#### [Aim]
Arrange the lines from the one containing "Toggle the port" up to and including the one containing "Click the 'or" as a Markdown table with two columns, No and Line. Number each line in order and leave out blank lines.

*** Data for this task

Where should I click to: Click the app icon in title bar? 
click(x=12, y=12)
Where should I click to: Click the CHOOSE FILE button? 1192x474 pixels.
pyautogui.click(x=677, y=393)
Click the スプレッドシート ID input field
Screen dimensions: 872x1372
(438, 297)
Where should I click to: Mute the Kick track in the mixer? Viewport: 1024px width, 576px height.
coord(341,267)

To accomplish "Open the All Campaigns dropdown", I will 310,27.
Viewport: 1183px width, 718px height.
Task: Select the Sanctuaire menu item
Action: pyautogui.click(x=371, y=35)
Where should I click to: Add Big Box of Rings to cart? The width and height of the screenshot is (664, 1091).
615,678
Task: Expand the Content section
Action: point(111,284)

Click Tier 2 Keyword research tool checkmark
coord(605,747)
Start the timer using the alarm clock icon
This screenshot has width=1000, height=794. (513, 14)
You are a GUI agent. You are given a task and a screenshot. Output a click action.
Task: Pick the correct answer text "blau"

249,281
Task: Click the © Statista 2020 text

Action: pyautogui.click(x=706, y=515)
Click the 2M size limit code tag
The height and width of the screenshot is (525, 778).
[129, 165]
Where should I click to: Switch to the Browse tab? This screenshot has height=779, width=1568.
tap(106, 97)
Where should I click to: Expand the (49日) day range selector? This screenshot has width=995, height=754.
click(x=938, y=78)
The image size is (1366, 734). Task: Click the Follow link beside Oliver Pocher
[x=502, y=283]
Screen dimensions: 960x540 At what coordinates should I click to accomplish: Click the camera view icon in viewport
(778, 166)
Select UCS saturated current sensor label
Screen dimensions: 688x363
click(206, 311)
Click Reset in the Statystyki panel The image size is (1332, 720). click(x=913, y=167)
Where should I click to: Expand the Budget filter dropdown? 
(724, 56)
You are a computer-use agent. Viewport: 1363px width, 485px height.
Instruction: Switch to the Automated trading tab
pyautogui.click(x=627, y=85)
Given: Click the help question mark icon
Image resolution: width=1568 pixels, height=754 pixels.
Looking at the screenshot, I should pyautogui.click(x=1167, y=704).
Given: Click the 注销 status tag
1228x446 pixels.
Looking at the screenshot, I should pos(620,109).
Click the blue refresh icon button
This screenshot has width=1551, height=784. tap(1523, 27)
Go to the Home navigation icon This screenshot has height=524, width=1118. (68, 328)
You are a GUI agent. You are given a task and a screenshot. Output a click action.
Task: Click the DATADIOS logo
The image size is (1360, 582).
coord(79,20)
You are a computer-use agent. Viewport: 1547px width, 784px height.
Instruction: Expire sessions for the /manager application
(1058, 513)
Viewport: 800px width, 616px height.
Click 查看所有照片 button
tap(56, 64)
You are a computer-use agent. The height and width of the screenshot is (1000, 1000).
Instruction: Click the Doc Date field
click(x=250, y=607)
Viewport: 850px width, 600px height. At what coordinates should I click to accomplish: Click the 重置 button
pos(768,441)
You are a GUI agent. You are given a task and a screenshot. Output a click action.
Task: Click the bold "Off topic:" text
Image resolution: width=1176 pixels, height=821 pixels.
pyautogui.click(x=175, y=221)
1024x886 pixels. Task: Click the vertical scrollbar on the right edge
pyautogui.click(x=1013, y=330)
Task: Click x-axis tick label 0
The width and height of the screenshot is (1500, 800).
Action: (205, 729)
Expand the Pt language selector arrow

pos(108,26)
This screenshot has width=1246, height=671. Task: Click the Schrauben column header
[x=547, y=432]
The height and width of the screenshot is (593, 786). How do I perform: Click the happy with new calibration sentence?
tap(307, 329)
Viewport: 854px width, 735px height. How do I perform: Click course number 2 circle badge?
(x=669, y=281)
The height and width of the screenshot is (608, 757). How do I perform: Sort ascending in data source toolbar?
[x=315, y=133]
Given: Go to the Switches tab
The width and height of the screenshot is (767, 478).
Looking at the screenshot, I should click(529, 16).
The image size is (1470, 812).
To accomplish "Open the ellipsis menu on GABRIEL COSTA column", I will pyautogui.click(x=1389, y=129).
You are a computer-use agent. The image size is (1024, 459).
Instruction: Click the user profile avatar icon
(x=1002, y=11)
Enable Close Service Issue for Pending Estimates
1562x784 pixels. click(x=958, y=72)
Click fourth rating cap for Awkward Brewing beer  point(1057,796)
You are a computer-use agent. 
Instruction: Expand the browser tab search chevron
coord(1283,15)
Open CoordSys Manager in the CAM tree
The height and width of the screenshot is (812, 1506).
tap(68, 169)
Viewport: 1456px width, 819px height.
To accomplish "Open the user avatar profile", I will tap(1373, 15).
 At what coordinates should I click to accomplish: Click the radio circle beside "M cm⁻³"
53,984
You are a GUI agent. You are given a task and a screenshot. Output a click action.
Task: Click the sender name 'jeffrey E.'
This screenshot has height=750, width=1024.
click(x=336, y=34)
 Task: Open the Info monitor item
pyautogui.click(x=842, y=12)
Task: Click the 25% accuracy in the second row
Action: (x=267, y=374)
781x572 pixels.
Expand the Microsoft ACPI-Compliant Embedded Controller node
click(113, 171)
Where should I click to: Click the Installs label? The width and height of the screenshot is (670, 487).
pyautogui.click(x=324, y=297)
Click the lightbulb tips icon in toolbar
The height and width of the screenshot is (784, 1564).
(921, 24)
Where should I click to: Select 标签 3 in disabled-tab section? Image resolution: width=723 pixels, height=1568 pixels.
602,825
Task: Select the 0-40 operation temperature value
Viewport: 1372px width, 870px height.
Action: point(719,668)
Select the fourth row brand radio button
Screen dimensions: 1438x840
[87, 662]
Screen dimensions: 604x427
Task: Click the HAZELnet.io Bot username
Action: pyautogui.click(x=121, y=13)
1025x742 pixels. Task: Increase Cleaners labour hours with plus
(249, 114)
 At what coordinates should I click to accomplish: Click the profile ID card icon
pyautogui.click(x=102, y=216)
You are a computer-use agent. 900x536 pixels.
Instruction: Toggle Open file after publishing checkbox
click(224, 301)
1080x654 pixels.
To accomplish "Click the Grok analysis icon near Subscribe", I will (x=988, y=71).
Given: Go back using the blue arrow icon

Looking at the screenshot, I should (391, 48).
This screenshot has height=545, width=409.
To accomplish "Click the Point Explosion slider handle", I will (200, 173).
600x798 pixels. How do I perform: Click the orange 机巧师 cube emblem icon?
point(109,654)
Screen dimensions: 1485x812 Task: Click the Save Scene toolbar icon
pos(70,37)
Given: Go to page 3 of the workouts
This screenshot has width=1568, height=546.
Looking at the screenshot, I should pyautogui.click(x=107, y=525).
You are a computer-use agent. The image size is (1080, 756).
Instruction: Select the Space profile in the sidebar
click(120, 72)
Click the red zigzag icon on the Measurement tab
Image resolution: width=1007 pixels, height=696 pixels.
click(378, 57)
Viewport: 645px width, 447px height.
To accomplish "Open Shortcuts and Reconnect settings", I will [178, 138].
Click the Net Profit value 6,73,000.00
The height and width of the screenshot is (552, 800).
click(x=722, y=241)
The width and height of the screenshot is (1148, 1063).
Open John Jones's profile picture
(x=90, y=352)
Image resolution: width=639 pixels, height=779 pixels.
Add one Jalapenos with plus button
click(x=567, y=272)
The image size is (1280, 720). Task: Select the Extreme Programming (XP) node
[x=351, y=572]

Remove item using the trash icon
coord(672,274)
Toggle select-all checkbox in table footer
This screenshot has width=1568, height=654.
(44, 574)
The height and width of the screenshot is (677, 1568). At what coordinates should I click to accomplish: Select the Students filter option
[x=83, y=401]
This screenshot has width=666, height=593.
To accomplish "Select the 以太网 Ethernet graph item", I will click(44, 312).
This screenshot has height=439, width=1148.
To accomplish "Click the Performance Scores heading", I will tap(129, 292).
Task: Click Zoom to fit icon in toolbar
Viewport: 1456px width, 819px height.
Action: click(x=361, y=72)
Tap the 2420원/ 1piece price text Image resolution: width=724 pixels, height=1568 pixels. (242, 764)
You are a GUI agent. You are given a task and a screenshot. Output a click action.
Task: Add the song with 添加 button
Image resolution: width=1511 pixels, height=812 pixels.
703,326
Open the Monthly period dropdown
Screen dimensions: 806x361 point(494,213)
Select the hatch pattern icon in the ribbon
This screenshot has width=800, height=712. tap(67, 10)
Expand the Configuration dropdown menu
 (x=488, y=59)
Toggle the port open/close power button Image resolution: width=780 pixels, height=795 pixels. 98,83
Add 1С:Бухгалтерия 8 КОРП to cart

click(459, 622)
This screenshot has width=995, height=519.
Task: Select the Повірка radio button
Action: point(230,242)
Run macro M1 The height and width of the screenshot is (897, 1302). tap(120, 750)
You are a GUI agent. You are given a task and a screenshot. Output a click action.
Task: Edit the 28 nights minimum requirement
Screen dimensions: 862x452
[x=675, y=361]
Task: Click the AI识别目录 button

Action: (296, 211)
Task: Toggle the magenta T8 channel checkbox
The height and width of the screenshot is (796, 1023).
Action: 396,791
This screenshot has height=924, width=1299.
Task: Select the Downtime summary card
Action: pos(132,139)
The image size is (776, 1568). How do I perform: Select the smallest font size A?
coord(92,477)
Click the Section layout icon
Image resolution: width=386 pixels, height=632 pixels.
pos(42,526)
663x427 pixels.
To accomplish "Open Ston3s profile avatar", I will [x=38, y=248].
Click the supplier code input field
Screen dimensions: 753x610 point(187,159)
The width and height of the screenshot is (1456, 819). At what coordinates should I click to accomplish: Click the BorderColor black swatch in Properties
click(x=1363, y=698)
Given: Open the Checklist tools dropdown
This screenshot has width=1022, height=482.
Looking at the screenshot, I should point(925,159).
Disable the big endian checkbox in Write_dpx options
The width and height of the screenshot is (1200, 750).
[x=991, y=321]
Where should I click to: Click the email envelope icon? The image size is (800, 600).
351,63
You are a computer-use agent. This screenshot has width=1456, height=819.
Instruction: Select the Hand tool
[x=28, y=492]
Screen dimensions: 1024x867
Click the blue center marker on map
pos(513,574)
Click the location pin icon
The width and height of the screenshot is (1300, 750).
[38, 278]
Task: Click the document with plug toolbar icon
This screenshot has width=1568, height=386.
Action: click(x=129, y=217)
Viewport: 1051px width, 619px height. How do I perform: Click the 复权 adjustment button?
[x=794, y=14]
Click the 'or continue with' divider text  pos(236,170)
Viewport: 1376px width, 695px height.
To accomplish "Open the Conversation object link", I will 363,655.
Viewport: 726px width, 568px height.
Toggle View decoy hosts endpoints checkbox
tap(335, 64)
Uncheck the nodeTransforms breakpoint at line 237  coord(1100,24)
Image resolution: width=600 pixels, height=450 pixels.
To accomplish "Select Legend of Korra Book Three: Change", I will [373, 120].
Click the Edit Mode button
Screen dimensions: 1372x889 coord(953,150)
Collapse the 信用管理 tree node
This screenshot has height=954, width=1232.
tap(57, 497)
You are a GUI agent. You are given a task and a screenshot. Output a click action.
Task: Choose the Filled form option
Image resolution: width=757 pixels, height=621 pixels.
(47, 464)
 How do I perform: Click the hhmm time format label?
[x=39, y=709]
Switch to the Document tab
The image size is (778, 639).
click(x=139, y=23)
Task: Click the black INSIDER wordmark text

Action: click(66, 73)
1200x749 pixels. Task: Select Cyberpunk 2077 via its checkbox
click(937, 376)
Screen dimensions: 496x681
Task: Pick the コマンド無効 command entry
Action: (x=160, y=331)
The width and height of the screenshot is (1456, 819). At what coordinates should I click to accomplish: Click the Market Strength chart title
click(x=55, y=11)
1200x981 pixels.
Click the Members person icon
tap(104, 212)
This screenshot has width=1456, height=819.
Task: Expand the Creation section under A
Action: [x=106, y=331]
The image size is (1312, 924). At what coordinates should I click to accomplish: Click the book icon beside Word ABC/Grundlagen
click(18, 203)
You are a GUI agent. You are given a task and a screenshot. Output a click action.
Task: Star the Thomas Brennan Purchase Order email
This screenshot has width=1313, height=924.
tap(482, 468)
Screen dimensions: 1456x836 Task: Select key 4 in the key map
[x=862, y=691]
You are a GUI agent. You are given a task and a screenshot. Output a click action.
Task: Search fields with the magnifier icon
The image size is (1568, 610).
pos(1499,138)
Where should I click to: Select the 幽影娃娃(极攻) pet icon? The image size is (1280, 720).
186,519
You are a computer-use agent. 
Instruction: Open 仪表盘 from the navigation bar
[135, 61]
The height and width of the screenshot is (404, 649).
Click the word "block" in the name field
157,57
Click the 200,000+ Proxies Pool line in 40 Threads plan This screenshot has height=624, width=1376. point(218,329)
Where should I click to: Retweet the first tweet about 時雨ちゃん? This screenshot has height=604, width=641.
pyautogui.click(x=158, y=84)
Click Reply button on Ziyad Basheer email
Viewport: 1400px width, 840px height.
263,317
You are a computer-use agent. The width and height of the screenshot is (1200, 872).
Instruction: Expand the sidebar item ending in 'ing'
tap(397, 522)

******

#### [Full output]
| No | Line |
|---|---|
| 1 | Toggle the port open/close power button Image resolution: width=780 pixels, height=795 pixels. 98,83 |
| 2 | Add 1С:Бухгалтерия 8 КОРП to cart |
| 3 | click(459, 622) |
| 4 | This screenshot has width=995, height=519. |
| 5 | Task: Select the Повірка radio button |
| 6 | Action: point(230,242) |
| 7 | Run macro M1 The height and width of the screenshot is (897, 1302). tap(120, 750) |
| 8 | You are a GUI agent. You are given a task and a screenshot. Output a click action. |
| 9 | Task: Edit the 28 nights minimum requirement |
| 10 | Screen dimensions: 862x452 |
| 11 | [x=675, y=361] |
| 12 | Task: Click the AI识别目录 button |
| 13 | Action: (296, 211) |
| 14 | Task: Toggle the magenta T8 channel checkbox |
| 15 | The height and width of the screenshot is (796, 1023). |
| 16 | Action: 396,791 |
| 17 | This screenshot has height=924, width=1299. |
| 18 | Task: Select the Downtime summary card |
| 19 | Action: pos(132,139) |
| 20 | The image size is (776, 1568). How do I perform: Select the smallest font size A? |
| 21 | coord(92,477) |
| 22 | Click the Section layout icon |
| 23 | Image resolution: width=386 pixels, height=632 pixels. |
| 24 | pos(42,526) |
| 25 | 663x427 pixels. |
| 26 | To accomplish "Open Ston3s profile avatar", I will [x=38, y=248]. |
| 27 | Click the supplier code input field |
| 28 | Screen dimensions: 753x610 point(187,159) |
| 29 | The width and height of the screenshot is (1456, 819). At what coordinates should I click to accomplish: Click the BorderColor black swatch in Properties |
| 30 | click(x=1363, y=698) |
| 31 | Given: Open the Checklist tools dropdown |
| 32 | This screenshot has width=1022, height=482. |
| 33 | Looking at the screenshot, I should point(925,159). |
| 34 | Disable the big endian checkbox in Write_dpx options |
| 35 | The width and height of the screenshot is (1200, 750). |
| 36 | [x=991, y=321] |
| 37 | Where should I click to: Click the email envelope icon? The image size is (800, 600). |
| 38 | 351,63 |
| 39 | You are a computer-use agent. This screenshot has width=1456, height=819. |
| 40 | Instruction: Select the Hand tool |
| 41 | [x=28, y=492] |
| 42 | Screen dimensions: 1024x867 |
| 43 | Click the blue center marker on map |
| 44 | pos(513,574) |
| 45 | Click the location pin icon |
| 46 | The width and height of the screenshot is (1300, 750). |
| 47 | [38, 278] |
| 48 | Task: Click the document with plug toolbar icon |
| 49 | This screenshot has width=1568, height=386. |
| 50 | Action: click(x=129, y=217) |
| 51 | Viewport: 1051px width, 619px height. How do I perform: Click the 复权 adjustment button? |
| 52 | [x=794, y=14] |
| 53 | Click the 'or continue with' divider text  pos(236,170) |